*WORK INSTRUCTION*
Reproduce all the entries beneath this sentence exactly.

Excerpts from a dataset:
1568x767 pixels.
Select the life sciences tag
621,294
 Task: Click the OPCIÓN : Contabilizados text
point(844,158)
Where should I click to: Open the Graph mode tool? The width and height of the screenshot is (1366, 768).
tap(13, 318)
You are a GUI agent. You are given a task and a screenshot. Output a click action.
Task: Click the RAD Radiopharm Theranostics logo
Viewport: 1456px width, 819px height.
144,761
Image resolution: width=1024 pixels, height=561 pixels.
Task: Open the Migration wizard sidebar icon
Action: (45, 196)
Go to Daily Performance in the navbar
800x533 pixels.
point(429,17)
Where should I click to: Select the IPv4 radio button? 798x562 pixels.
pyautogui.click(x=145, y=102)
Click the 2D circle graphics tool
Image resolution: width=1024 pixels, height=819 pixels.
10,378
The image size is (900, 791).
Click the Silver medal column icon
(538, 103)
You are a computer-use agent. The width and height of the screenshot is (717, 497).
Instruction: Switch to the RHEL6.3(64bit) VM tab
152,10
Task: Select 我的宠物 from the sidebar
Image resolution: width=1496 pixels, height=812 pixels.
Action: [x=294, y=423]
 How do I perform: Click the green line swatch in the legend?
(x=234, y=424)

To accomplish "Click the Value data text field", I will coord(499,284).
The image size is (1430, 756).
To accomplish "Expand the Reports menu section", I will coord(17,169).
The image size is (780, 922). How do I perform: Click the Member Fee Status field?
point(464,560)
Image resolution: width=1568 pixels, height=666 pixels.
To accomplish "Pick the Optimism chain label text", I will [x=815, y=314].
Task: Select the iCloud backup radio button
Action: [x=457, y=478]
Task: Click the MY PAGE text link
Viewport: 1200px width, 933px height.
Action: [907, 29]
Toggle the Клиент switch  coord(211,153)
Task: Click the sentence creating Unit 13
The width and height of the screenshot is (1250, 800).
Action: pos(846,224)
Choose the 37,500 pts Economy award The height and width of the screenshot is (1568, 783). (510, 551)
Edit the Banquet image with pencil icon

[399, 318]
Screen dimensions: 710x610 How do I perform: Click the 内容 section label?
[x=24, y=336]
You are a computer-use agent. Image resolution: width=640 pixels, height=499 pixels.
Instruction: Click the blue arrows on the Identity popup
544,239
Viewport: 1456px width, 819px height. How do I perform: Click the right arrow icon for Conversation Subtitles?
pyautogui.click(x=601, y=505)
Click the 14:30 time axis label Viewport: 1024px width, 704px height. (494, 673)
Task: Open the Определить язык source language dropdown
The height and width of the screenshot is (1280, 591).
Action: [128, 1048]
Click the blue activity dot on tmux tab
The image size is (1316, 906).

*ANSWER FOR THE TASK*
1568x767 pixels.
Select the life sciences tag
621,294
 Task: Click the OPCIÓN : Contabilizados text
point(844,158)
Where should I click to: Open the Graph mode tool? The width and height of the screenshot is (1366, 768).
tap(13, 318)
You are a GUI agent. You are given a task and a screenshot. Output a click action.
Task: Click the RAD Radiopharm Theranostics logo
Viewport: 1456px width, 819px height.
144,761
Image resolution: width=1024 pixels, height=561 pixels.
Task: Open the Migration wizard sidebar icon
Action: (45, 196)
Go to Daily Performance in the navbar
800x533 pixels.
point(429,17)
Where should I click to: Select the IPv4 radio button? 798x562 pixels.
pyautogui.click(x=145, y=102)
Click the 2D circle graphics tool
Image resolution: width=1024 pixels, height=819 pixels.
10,378
The image size is (900, 791).
Click the Silver medal column icon
(538, 103)
You are a computer-use agent. The width and height of the screenshot is (717, 497).
Instruction: Switch to the RHEL6.3(64bit) VM tab
152,10
Task: Select 我的宠物 from the sidebar
Image resolution: width=1496 pixels, height=812 pixels.
Action: [x=294, y=423]
 How do I perform: Click the green line swatch in the legend?
(x=234, y=424)

To accomplish "Click the Value data text field", I will coord(499,284).
The image size is (1430, 756).
To accomplish "Expand the Reports menu section", I will coord(17,169).
The image size is (780, 922). How do I perform: Click the Member Fee Status field?
point(464,560)
Image resolution: width=1568 pixels, height=666 pixels.
To accomplish "Pick the Optimism chain label text", I will [x=815, y=314].
Task: Select the iCloud backup radio button
Action: [x=457, y=478]
Task: Click the MY PAGE text link
Viewport: 1200px width, 933px height.
Action: [907, 29]
Toggle the Клиент switch  coord(211,153)
Task: Click the sentence creating Unit 13
The width and height of the screenshot is (1250, 800).
Action: pos(846,224)
Choose the 37,500 pts Economy award The height and width of the screenshot is (1568, 783). (510, 551)
Edit the Banquet image with pencil icon

[399, 318]
Screen dimensions: 710x610 How do I perform: Click the 内容 section label?
[x=24, y=336]
You are a computer-use agent. Image resolution: width=640 pixels, height=499 pixels.
Instruction: Click the blue arrows on the Identity popup
544,239
Viewport: 1456px width, 819px height. How do I perform: Click the right arrow icon for Conversation Subtitles?
pyautogui.click(x=601, y=505)
Click the 14:30 time axis label Viewport: 1024px width, 704px height. (494, 673)
Task: Open the Определить язык source language dropdown
The height and width of the screenshot is (1280, 591).
Action: [128, 1048]
Click the blue activity dot on tmux tab
The image size is (1316, 906).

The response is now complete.